4. Subprocessors and Third-Party Services

All vendors above are contractually bound to process data on ScrublyIQ's behalf only. We do not sell merchant data. ScrublyIQ maintains Zero Data Retention agreements with AI vendors where technically feasible. This list was last updated 2026-04-23 and may change as services are added or removed.

5. AI Processing Disclosure

Bank statement text extracted from your uploads is processed by Anthropic’s API. Anthropic does not use API inputs to train models. ScrublyIQ has requested Zero Data Retention entitlement from Anthropic — this will be updated when confirmed. Until then, requests are subject to Anthropic’s standard 30-day retention for abuse monitoring only. No other AI vendor is used to process bank statement content.

6. Data Sharing

• We do not sell merchant data. Ever.
• We share data with subprocessors listed in the table above only as necessary to provide the Service, and only under contractual privacy and security obligations.
• Third-party verification services run only when the broker explicitly triggers them within the platform.
• We do not transmit merchant data to funders.
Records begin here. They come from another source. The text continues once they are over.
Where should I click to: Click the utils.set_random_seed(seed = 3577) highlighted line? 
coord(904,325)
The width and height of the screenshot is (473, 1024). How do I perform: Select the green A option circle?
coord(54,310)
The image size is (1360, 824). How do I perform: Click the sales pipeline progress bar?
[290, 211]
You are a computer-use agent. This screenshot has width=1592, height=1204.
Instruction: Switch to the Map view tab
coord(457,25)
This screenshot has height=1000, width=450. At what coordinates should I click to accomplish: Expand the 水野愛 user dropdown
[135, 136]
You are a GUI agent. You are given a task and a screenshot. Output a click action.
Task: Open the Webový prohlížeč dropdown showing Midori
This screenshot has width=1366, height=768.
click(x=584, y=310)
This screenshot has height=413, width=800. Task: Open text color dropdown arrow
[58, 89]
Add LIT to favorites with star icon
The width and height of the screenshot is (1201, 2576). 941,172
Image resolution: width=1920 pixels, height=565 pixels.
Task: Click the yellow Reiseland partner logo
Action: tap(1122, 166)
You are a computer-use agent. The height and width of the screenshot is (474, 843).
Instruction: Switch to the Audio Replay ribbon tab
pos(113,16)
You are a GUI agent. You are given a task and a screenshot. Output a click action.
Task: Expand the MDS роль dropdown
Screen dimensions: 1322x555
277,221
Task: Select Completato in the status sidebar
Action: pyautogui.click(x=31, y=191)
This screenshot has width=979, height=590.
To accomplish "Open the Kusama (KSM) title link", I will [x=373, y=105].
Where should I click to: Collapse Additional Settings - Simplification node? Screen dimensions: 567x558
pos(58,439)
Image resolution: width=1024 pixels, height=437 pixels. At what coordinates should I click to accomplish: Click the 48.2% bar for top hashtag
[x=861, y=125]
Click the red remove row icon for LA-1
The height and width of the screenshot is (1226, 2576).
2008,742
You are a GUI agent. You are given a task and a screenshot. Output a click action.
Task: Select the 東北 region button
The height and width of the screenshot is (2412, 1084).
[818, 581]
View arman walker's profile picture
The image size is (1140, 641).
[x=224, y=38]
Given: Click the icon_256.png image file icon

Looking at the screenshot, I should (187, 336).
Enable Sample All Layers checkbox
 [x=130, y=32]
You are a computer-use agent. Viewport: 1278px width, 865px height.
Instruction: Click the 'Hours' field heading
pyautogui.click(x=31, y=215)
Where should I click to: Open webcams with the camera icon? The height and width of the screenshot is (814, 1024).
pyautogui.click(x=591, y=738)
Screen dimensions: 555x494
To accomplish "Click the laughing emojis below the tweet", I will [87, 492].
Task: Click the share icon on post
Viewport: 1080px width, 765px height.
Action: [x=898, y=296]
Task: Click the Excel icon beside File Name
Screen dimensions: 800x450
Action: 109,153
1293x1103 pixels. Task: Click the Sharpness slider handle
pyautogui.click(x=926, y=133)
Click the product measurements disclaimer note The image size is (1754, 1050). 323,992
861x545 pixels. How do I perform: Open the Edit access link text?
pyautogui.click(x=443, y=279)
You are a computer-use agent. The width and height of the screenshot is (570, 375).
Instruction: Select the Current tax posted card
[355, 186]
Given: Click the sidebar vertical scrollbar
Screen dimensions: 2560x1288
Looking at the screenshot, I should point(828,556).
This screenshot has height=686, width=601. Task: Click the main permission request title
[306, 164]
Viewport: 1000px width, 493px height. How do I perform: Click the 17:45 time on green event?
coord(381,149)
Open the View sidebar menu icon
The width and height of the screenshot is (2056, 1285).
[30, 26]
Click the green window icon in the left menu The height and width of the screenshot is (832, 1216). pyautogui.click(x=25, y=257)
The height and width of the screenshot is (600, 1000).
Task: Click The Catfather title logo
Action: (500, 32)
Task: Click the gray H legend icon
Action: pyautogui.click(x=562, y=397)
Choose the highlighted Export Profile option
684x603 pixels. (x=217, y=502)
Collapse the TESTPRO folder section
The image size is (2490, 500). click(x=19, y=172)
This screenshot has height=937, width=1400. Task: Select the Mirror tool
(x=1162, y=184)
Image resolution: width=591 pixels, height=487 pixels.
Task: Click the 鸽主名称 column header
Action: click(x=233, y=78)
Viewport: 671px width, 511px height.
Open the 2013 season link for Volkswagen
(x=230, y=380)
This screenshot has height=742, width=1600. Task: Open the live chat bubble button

Any submission of merchant information to a funder is initiated and controlled by the broker outside the Service.
• We may disclose data when legally compelled (subpoena, court order, regulatory demand) and will push back on overbroad requests when appropriate.

7. Broker Responsibilities

For the purposes of applicable data-protection law, brokers are the data controllers for their merchant relationships and ScrublyIQ acts as a data processor on the broker’s behalf. Brokers are responsible for obtaining merchant consent and any underlying legal basis before uploading merchant financial documents, and for responding to merchant requests regarding access, correction, or deletion of their data. ScrublyIQ will assist with such requests when asked by the broker of record.

8. Data Retention and Deletion

• Uploaded PDFs are auto-deleted 3 days after upload by a scheduled retention job.
• Analysis results are deleted when a broker closes their account or on explicit request.
• Brokers may request deletion of specific analyses, their entire account, or any broker-level data at any time by emailing support@scrublyiq.com.
• Encrypted nightly backups are purged on the 90-day rolling cycle. A deletion request is reflected in backups within that window.
• Audit logs (authentication, admin actions, security events) are retained longer for security and compliance purposes and are kept separate from merchant financial data.

9. Security

• AES-256-GCM encryption for merchant PII at rest at the application layer.
• TLS 1.2+ for all data in transit; HSTS enforced.
• Authentication handled by Clerk (SOC 2 Type II certified) with multi-factor authentication available.
• Rate limiting on every API endpoint via Upstash Redis.
• Row-level security on database tables; all access scoped to the authenticated user or organization.
• Comprehensive audit logging for authentication, admin actions, and data access.
• Regular internal security reviews. Vulnerability reports may be sent to security@scrublyiq.com; we acknowledge within 48 hours.

10. GLBA Compliance

ScrublyIQ operates as a financial-services technology platform and treats merchant financial data as "nonpublic personal information" under the Gramm-Leach-Bliley Act (GLBA). Our written information security program aligns with the GLBA Safeguards Rule (16 CFR Part 314), including risk assessment, access controls, encryption at rest and in transit, secure development practices, vendor-management review of subprocessors, incident-response procedures, and an annual review of the program. A designated qualified individual oversees the program. Suspected security incidents are triaged under that program and disclosed to affected brokers as required.